>>>>

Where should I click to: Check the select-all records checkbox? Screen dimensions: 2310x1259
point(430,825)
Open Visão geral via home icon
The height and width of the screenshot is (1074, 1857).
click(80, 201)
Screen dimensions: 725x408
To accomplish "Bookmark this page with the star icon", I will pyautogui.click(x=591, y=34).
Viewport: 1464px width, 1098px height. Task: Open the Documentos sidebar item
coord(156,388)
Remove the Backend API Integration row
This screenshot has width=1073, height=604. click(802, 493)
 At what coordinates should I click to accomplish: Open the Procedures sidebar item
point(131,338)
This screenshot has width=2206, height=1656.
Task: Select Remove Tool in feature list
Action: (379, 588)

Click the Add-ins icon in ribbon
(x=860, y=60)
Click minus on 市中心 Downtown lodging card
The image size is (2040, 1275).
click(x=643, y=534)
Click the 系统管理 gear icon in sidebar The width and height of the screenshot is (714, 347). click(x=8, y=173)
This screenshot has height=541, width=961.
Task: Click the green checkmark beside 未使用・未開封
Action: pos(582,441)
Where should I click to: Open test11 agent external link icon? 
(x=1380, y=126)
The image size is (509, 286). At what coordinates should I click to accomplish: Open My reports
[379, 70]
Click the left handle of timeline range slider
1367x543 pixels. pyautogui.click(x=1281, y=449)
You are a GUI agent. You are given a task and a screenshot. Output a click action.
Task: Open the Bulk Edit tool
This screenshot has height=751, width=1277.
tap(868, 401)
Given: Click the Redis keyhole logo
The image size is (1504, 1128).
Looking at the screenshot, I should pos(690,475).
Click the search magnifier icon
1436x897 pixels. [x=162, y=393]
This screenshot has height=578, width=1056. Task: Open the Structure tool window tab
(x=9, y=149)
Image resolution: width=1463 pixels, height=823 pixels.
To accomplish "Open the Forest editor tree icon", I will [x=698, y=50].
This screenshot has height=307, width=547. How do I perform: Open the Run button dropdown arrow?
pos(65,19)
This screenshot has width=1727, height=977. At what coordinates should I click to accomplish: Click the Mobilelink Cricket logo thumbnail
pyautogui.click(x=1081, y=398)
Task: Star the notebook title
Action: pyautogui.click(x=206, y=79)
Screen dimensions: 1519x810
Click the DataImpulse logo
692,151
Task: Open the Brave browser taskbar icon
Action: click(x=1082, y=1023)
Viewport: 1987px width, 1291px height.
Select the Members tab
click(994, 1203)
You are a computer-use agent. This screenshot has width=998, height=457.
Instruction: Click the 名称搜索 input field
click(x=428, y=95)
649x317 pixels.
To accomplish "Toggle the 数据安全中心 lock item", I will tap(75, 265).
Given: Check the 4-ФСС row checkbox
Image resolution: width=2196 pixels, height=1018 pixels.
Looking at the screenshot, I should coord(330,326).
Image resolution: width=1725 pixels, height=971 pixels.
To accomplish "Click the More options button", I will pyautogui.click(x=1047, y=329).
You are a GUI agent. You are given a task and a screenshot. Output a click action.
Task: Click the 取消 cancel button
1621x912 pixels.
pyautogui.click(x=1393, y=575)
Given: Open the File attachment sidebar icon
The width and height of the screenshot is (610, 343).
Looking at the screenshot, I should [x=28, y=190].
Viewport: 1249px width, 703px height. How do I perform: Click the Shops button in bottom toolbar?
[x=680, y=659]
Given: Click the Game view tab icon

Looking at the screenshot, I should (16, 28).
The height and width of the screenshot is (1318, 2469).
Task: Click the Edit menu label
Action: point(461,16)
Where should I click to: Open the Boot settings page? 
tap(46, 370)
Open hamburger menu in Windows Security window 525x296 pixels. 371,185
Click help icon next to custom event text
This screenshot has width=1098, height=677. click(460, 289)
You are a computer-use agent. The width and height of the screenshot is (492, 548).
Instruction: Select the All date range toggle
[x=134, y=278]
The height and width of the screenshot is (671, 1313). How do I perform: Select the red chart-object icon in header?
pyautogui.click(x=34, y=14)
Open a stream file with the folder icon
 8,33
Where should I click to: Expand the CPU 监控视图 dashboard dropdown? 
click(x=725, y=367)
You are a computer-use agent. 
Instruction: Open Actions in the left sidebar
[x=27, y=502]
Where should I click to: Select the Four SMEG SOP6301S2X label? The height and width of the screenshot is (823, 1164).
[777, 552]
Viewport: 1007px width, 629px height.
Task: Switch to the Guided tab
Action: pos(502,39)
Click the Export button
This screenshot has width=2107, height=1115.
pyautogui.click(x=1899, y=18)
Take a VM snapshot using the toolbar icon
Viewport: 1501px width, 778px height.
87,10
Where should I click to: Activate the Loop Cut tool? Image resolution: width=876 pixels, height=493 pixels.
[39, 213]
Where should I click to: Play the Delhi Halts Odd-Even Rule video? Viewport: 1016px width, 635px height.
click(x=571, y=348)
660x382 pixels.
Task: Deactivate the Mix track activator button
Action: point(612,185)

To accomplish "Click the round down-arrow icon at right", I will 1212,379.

<<<<

ACTIVITY: A complete, exact copy of the material above is the expected answer.

SOLUTION:
Where should I click to: Check the select-all records checkbox? Screen dimensions: 2310x1259
point(430,825)
Open Visão geral via home icon
The height and width of the screenshot is (1074, 1857).
click(80, 201)
Screen dimensions: 725x408
To accomplish "Bookmark this page with the star icon", I will pyautogui.click(x=591, y=34).
Viewport: 1464px width, 1098px height. Task: Open the Documentos sidebar item
coord(156,388)
Remove the Backend API Integration row
This screenshot has width=1073, height=604. click(802, 493)
 At what coordinates should I click to accomplish: Open the Procedures sidebar item
point(131,338)
This screenshot has width=2206, height=1656.
Task: Select Remove Tool in feature list
Action: (379, 588)

Click the Add-ins icon in ribbon
(x=860, y=60)
Click minus on 市中心 Downtown lodging card
The image size is (2040, 1275).
click(x=643, y=534)
Click the 系统管理 gear icon in sidebar The width and height of the screenshot is (714, 347). click(x=8, y=173)
This screenshot has height=541, width=961.
Task: Click the green checkmark beside 未使用・未開封
Action: pos(582,441)
Where should I click to: Open test11 agent external link icon? 
(x=1380, y=126)
The image size is (509, 286). At what coordinates should I click to accomplish: Open My reports
[379, 70]
Click the left handle of timeline range slider
1367x543 pixels. pyautogui.click(x=1281, y=449)
You are a GUI agent. You are given a task and a screenshot. Output a click action.
Task: Open the Bulk Edit tool
This screenshot has height=751, width=1277.
tap(868, 401)
Given: Click the Redis keyhole logo
The image size is (1504, 1128).
Looking at the screenshot, I should pos(690,475).
Click the search magnifier icon
1436x897 pixels. [x=162, y=393]
This screenshot has height=578, width=1056. Task: Open the Structure tool window tab
(x=9, y=149)
Image resolution: width=1463 pixels, height=823 pixels.
To accomplish "Open the Forest editor tree icon", I will [x=698, y=50].
This screenshot has height=307, width=547. How do I perform: Open the Run button dropdown arrow?
pos(65,19)
This screenshot has width=1727, height=977. At what coordinates should I click to accomplish: Click the Mobilelink Cricket logo thumbnail
pyautogui.click(x=1081, y=398)
Task: Star the notebook title
Action: pyautogui.click(x=206, y=79)
Screen dimensions: 1519x810
Click the DataImpulse logo
692,151
Task: Open the Brave browser taskbar icon
Action: click(x=1082, y=1023)
Viewport: 1987px width, 1291px height.
Select the Members tab
click(994, 1203)
You are a computer-use agent. This screenshot has width=998, height=457.
Instruction: Click the 名称搜索 input field
click(x=428, y=95)
649x317 pixels.
To accomplish "Toggle the 数据安全中心 lock item", I will tap(75, 265).
Given: Check the 4-ФСС row checkbox
Image resolution: width=2196 pixels, height=1018 pixels.
Looking at the screenshot, I should coord(330,326).
Image resolution: width=1725 pixels, height=971 pixels.
To accomplish "Click the More options button", I will pyautogui.click(x=1047, y=329).
You are a GUI agent. You are given a task and a screenshot. Output a click action.
Task: Click the 取消 cancel button
1621x912 pixels.
pyautogui.click(x=1393, y=575)
Given: Open the File attachment sidebar icon
The width and height of the screenshot is (610, 343).
Looking at the screenshot, I should [x=28, y=190].
Viewport: 1249px width, 703px height. How do I perform: Click the Shops button in bottom toolbar?
[x=680, y=659]
Given: Click the Game view tab icon

Looking at the screenshot, I should (16, 28).
The height and width of the screenshot is (1318, 2469).
Task: Click the Edit menu label
Action: point(461,16)
Where should I click to: Open the Boot settings page? 
tap(46, 370)
Open hamburger menu in Windows Security window 525x296 pixels. 371,185
Click help icon next to custom event text
This screenshot has width=1098, height=677. click(460, 289)
You are a computer-use agent. The width and height of the screenshot is (492, 548).
Instruction: Select the All date range toggle
[x=134, y=278]
The height and width of the screenshot is (671, 1313). How do I perform: Select the red chart-object icon in header?
pyautogui.click(x=34, y=14)
Open a stream file with the folder icon
 8,33
Where should I click to: Expand the CPU 监控视图 dashboard dropdown? 
click(x=725, y=367)
You are a computer-use agent. 
Instruction: Open Actions in the left sidebar
[x=27, y=502]
Where should I click to: Select the Four SMEG SOP6301S2X label? The height and width of the screenshot is (823, 1164).
[777, 552]
Viewport: 1007px width, 629px height.
Task: Switch to the Guided tab
Action: pos(502,39)
Click the Export button
This screenshot has width=2107, height=1115.
pyautogui.click(x=1899, y=18)
Take a VM snapshot using the toolbar icon
Viewport: 1501px width, 778px height.
87,10
Where should I click to: Activate the Loop Cut tool? Image resolution: width=876 pixels, height=493 pixels.
[39, 213]
Where should I click to: Play the Delhi Halts Odd-Even Rule video? Viewport: 1016px width, 635px height.
click(x=571, y=348)
660x382 pixels.
Task: Deactivate the Mix track activator button
Action: point(612,185)

To accomplish "Click the round down-arrow icon at right", I will 1212,379.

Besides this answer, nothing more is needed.